━━━ Data for processing ━━━

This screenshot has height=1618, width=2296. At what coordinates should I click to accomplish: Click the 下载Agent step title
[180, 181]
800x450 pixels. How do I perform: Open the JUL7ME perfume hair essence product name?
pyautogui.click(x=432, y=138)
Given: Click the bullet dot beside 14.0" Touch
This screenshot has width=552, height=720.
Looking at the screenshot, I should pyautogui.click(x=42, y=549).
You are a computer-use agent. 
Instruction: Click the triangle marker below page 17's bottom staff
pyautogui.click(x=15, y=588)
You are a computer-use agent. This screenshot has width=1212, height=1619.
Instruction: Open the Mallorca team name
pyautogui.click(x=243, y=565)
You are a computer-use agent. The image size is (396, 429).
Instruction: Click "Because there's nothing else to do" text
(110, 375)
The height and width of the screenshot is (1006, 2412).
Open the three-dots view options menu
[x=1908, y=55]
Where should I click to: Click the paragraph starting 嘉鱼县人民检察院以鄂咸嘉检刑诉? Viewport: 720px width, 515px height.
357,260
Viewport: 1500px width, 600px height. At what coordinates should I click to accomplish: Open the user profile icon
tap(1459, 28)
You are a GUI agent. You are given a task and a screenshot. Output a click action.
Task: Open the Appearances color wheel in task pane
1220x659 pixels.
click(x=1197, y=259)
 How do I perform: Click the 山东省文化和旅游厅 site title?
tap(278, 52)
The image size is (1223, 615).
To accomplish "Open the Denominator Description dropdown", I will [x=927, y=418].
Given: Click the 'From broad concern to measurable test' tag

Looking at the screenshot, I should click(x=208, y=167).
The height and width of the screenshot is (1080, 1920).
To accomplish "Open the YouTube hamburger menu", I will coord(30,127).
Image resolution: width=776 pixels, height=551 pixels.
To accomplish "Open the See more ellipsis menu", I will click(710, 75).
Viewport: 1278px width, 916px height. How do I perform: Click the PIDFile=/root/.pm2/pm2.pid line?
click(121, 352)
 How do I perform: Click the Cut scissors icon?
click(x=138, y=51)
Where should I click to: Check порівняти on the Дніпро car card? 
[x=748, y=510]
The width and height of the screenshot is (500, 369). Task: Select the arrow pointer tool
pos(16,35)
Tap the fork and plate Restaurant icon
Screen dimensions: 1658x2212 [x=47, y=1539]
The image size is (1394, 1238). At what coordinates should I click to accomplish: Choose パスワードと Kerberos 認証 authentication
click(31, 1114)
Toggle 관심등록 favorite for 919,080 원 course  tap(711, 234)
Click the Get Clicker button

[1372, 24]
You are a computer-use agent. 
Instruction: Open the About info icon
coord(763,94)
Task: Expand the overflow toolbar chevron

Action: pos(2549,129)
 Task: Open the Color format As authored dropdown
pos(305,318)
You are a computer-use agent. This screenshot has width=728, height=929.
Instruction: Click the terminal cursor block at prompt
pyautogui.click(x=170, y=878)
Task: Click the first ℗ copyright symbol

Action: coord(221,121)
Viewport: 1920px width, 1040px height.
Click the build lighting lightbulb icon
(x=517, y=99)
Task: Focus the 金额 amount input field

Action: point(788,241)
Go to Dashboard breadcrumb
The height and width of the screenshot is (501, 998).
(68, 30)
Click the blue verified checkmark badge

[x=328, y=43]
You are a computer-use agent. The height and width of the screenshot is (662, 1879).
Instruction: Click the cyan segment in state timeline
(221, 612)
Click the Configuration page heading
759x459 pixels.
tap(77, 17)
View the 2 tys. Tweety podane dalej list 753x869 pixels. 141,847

━━━

## [What you will do]
Copy out the data above line for line, with no changes at all.

## [Complete response]
This screenshot has height=1618, width=2296. At what coordinates should I click to accomplish: Click the 下载Agent step title
[180, 181]
800x450 pixels. How do I perform: Open the JUL7ME perfume hair essence product name?
pyautogui.click(x=432, y=138)
Given: Click the bullet dot beside 14.0" Touch
This screenshot has width=552, height=720.
Looking at the screenshot, I should pyautogui.click(x=42, y=549).
You are a computer-use agent. 
Instruction: Click the triangle marker below page 17's bottom staff
pyautogui.click(x=15, y=588)
You are a computer-use agent. This screenshot has width=1212, height=1619.
Instruction: Open the Mallorca team name
pyautogui.click(x=243, y=565)
You are a computer-use agent. The image size is (396, 429).
Instruction: Click "Because there's nothing else to do" text
(110, 375)
The height and width of the screenshot is (1006, 2412).
Open the three-dots view options menu
[x=1908, y=55]
Where should I click to: Click the paragraph starting 嘉鱼县人民检察院以鄂咸嘉检刑诉? Viewport: 720px width, 515px height.
357,260
Viewport: 1500px width, 600px height. At what coordinates should I click to accomplish: Open the user profile icon
tap(1459, 28)
You are a GUI agent. You are given a task and a screenshot. Output a click action.
Task: Open the Appearances color wheel in task pane
1220x659 pixels.
click(x=1197, y=259)
 How do I perform: Click the 山东省文化和旅游厅 site title?
tap(278, 52)
The image size is (1223, 615).
To accomplish "Open the Denominator Description dropdown", I will [x=927, y=418].
Given: Click the 'From broad concern to measurable test' tag

Looking at the screenshot, I should click(x=208, y=167).
The height and width of the screenshot is (1080, 1920).
To accomplish "Open the YouTube hamburger menu", I will coord(30,127).
Image resolution: width=776 pixels, height=551 pixels.
To accomplish "Open the See more ellipsis menu", I will click(710, 75).
Viewport: 1278px width, 916px height. How do I perform: Click the PIDFile=/root/.pm2/pm2.pid line?
click(121, 352)
 How do I perform: Click the Cut scissors icon?
click(x=138, y=51)
Where should I click to: Check порівняти on the Дніпро car card? 
[x=748, y=510]
The width and height of the screenshot is (500, 369). Task: Select the arrow pointer tool
pos(16,35)
Tap the fork and plate Restaurant icon
Screen dimensions: 1658x2212 [x=47, y=1539]
The image size is (1394, 1238). At what coordinates should I click to accomplish: Choose パスワードと Kerberos 認証 authentication
click(31, 1114)
Toggle 관심등록 favorite for 919,080 원 course  tap(711, 234)
Click the Get Clicker button

[1372, 24]
You are a computer-use agent. 
Instruction: Open the About info icon
coord(763,94)
Task: Expand the overflow toolbar chevron

Action: pos(2549,129)
 Task: Open the Color format As authored dropdown
pos(305,318)
You are a computer-use agent. This screenshot has width=728, height=929.
Instruction: Click the terminal cursor block at prompt
pyautogui.click(x=170, y=878)
Task: Click the first ℗ copyright symbol

Action: coord(221,121)
Viewport: 1920px width, 1040px height.
Click the build lighting lightbulb icon
(x=517, y=99)
Task: Focus the 金额 amount input field

Action: point(788,241)
Go to Dashboard breadcrumb
The height and width of the screenshot is (501, 998).
(68, 30)
Click the blue verified checkmark badge

[x=328, y=43]
You are a computer-use agent. The height and width of the screenshot is (662, 1879).
Instruction: Click the cyan segment in state timeline
(221, 612)
Click the Configuration page heading
759x459 pixels.
tap(77, 17)
View the 2 tys. Tweety podane dalej list 753x869 pixels. 141,847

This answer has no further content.